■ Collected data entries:
========================================================================
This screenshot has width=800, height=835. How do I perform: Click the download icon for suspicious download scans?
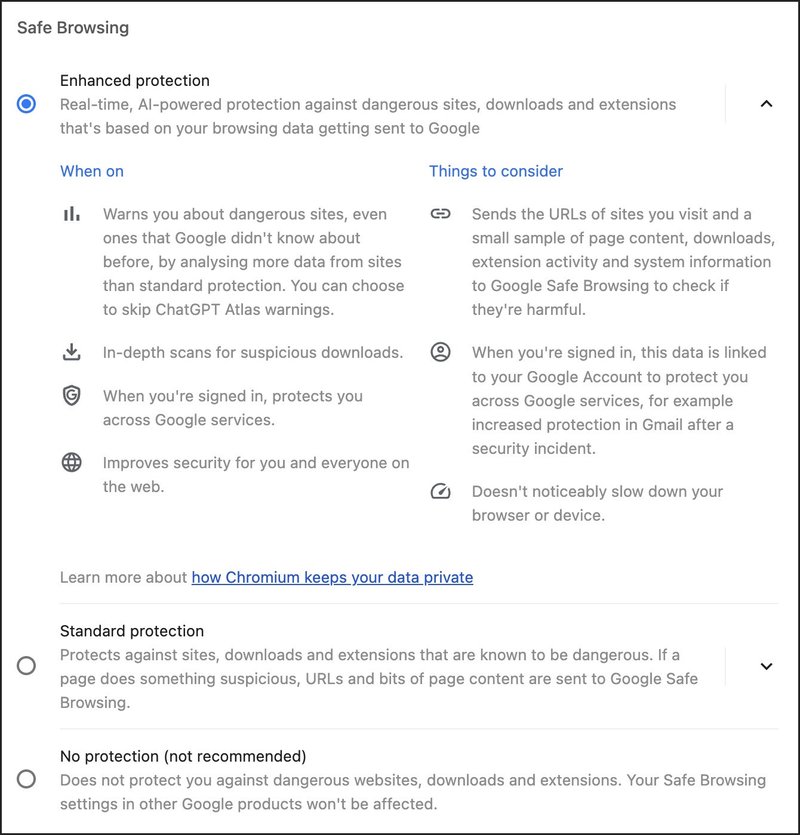point(70,352)
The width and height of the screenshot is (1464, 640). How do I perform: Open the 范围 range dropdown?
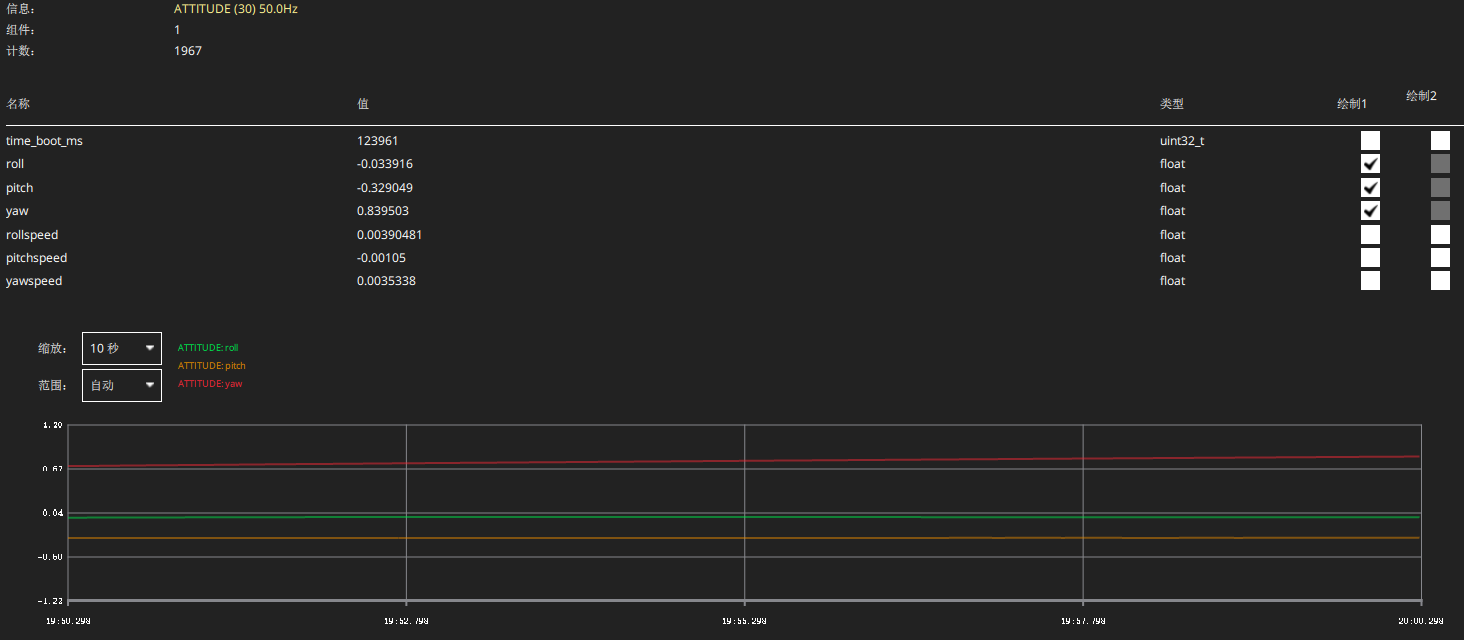click(x=121, y=385)
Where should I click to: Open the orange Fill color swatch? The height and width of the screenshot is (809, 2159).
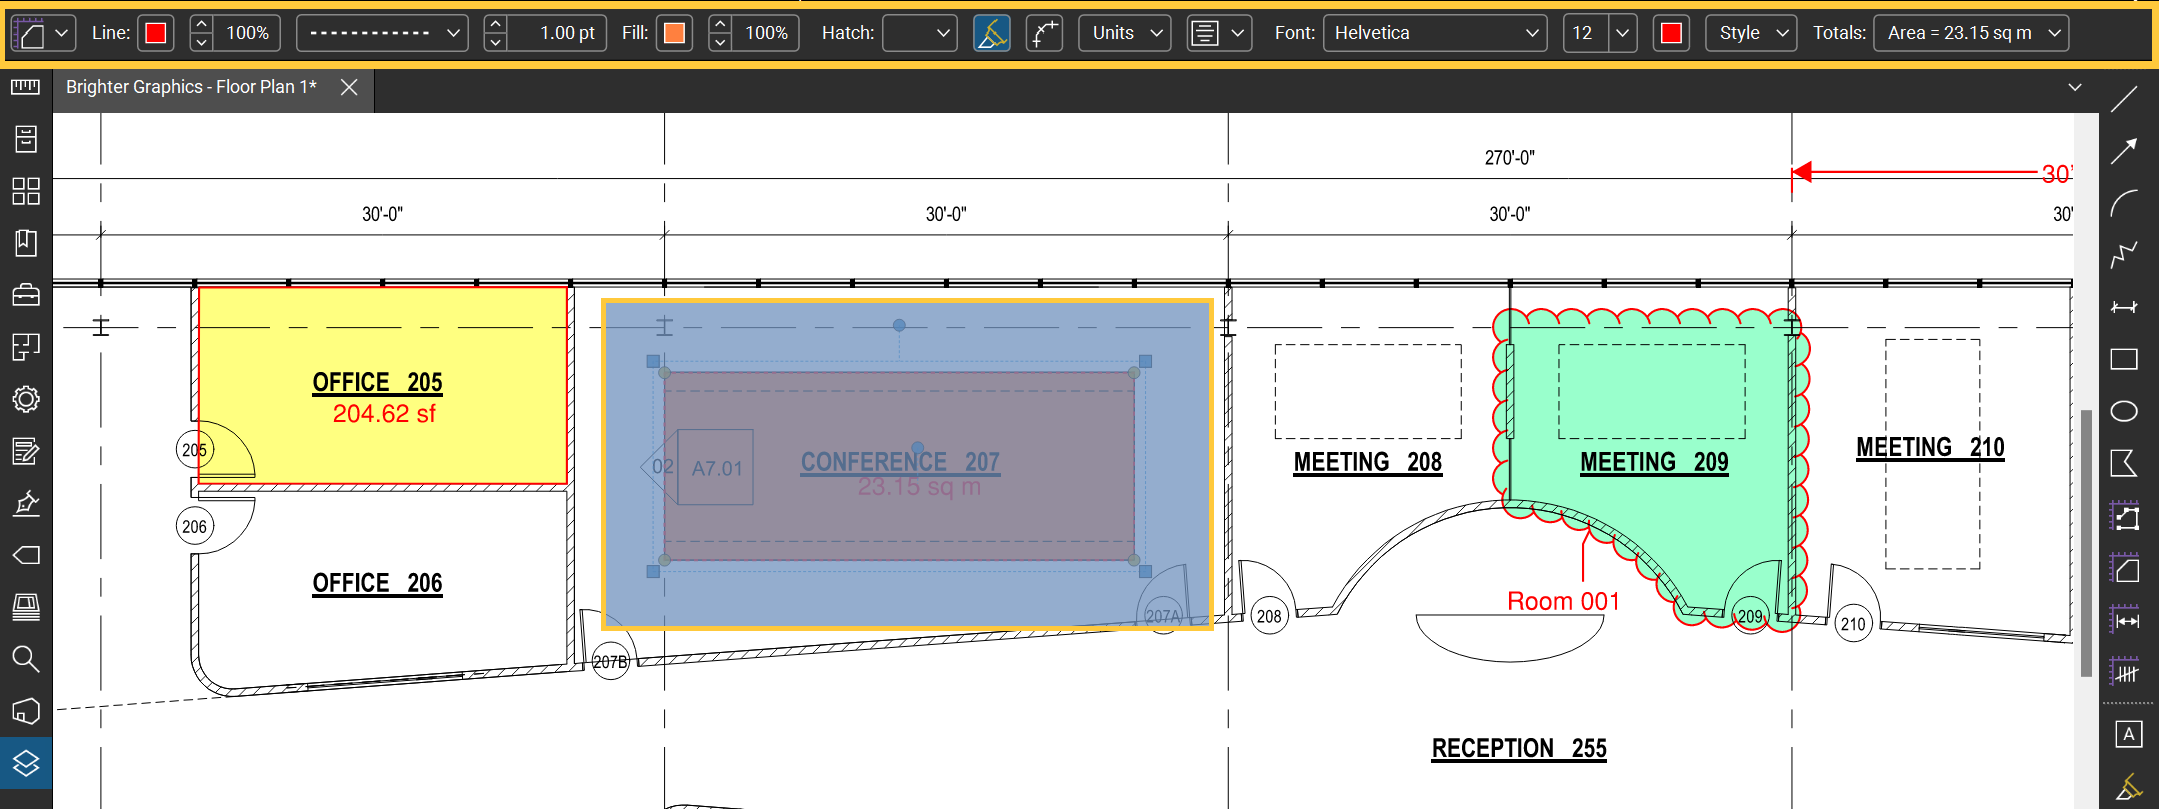coord(674,33)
========================================================================
■ Task item: The range to copy runs from the line with "Where should I" to the last line of the entries, both included; copy it exactly and leave out the pictures.

■ Task answer:
Where should I click to: Open the orange Fill color swatch? The height and width of the screenshot is (809, 2159).
coord(674,33)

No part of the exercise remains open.